Please write out every record exactly, but keep any images out of it.

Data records
_____

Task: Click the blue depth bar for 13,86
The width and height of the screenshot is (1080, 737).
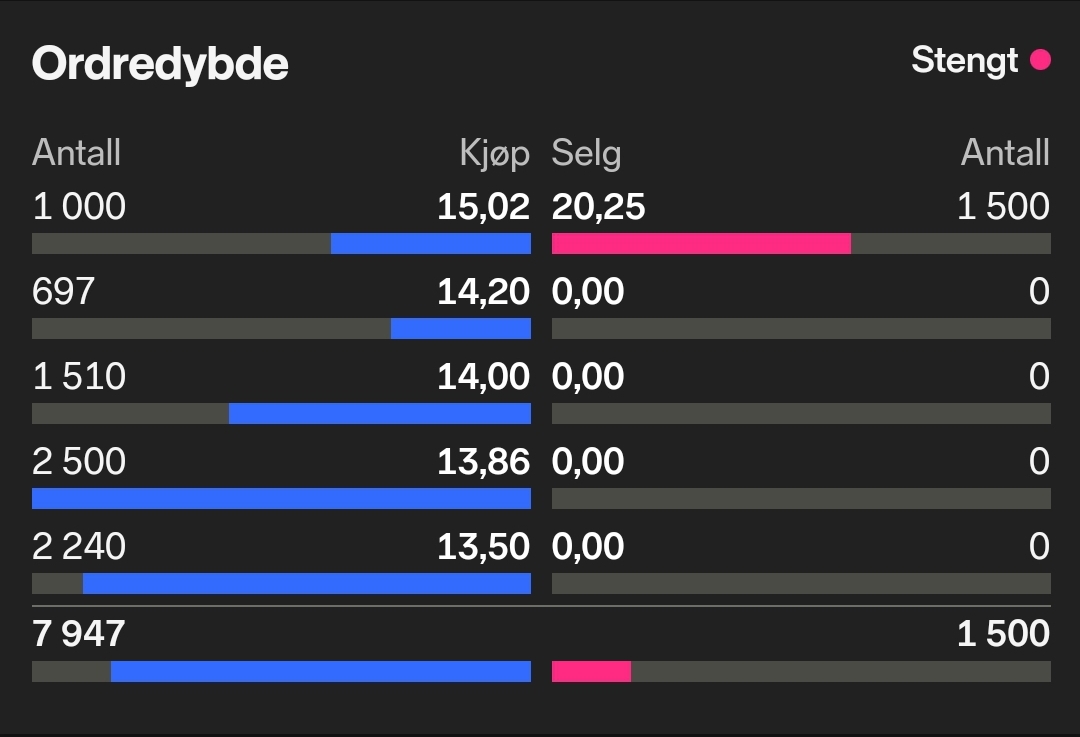Action: (281, 498)
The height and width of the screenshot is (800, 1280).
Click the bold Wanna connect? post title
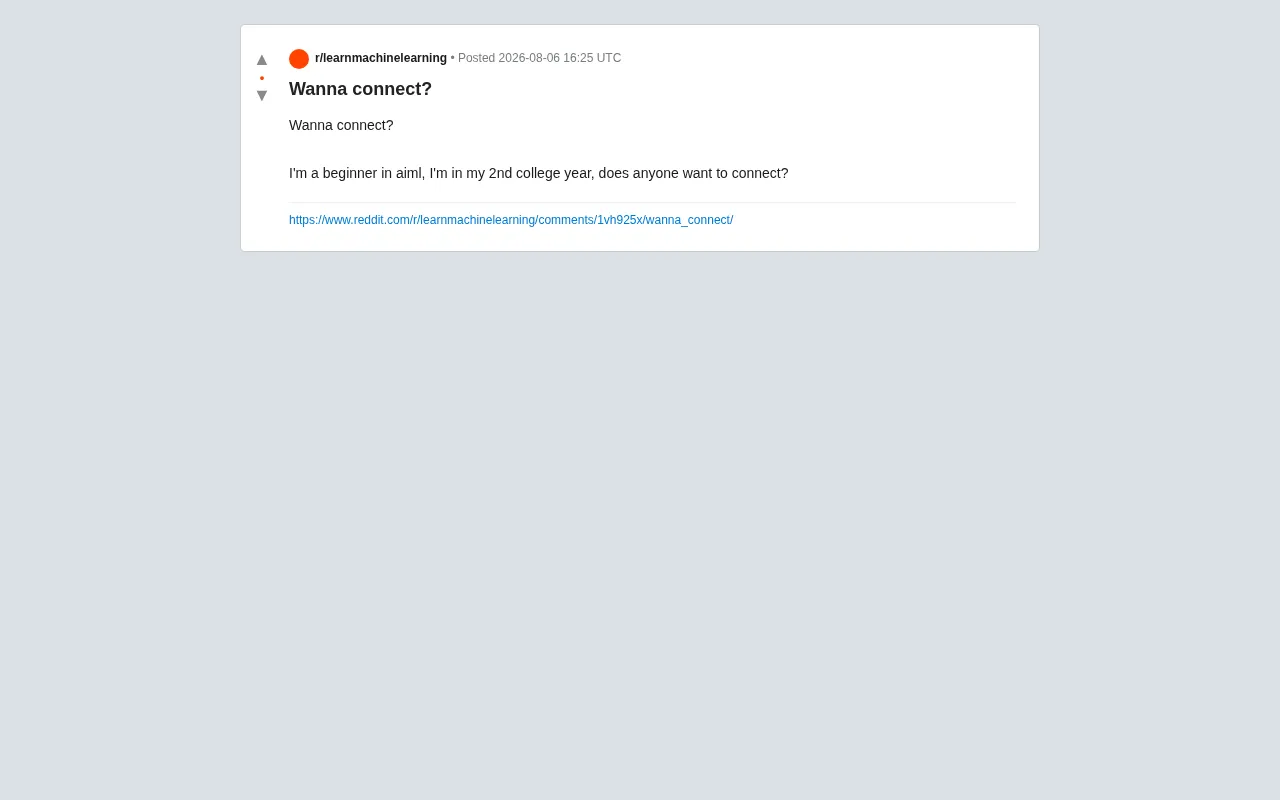point(360,89)
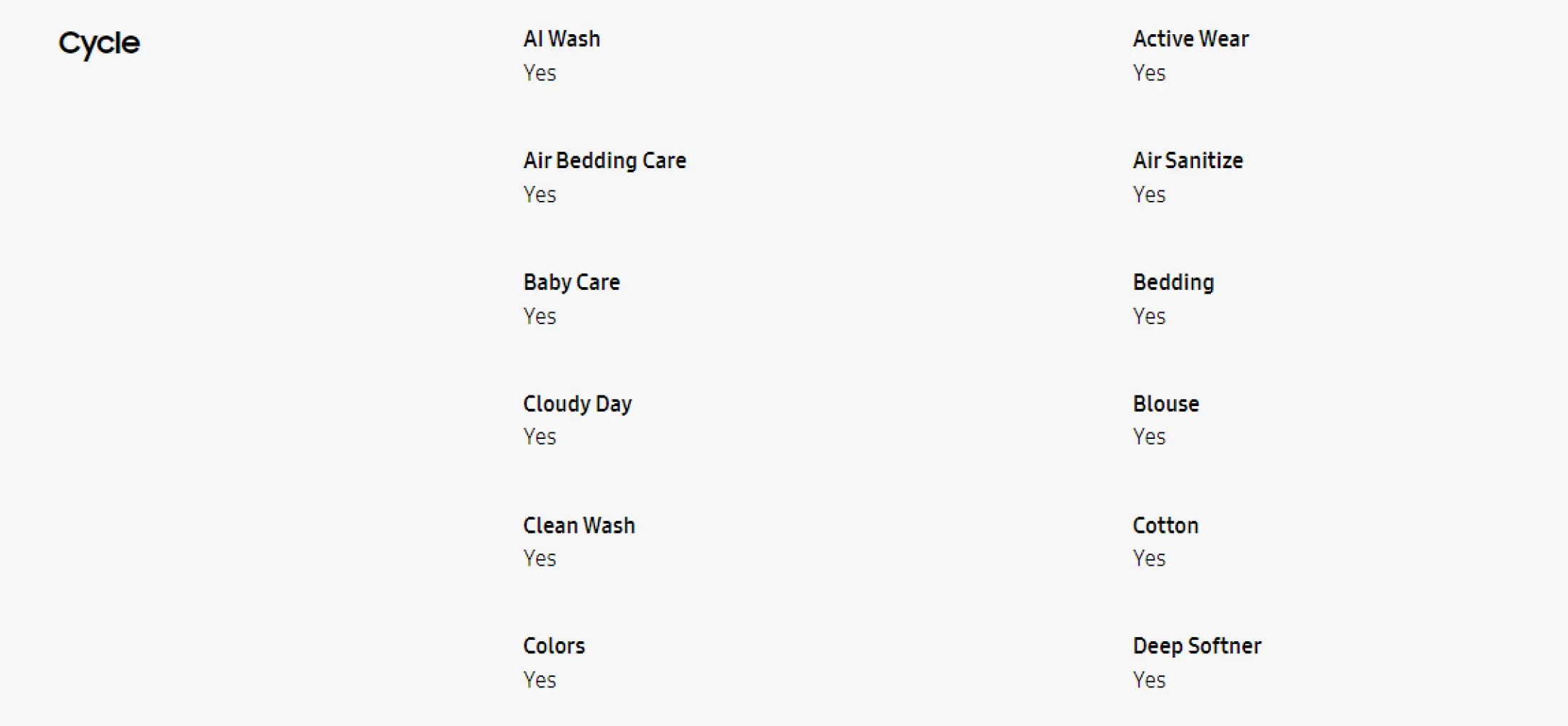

_____

▶ Expected answer
Task: Click the blue depth bar for 13,86
The width and height of the screenshot is (1080, 737).
Action: (281, 498)
The height and width of the screenshot is (800, 1280).
Click the bold Wanna connect? post title
point(360,89)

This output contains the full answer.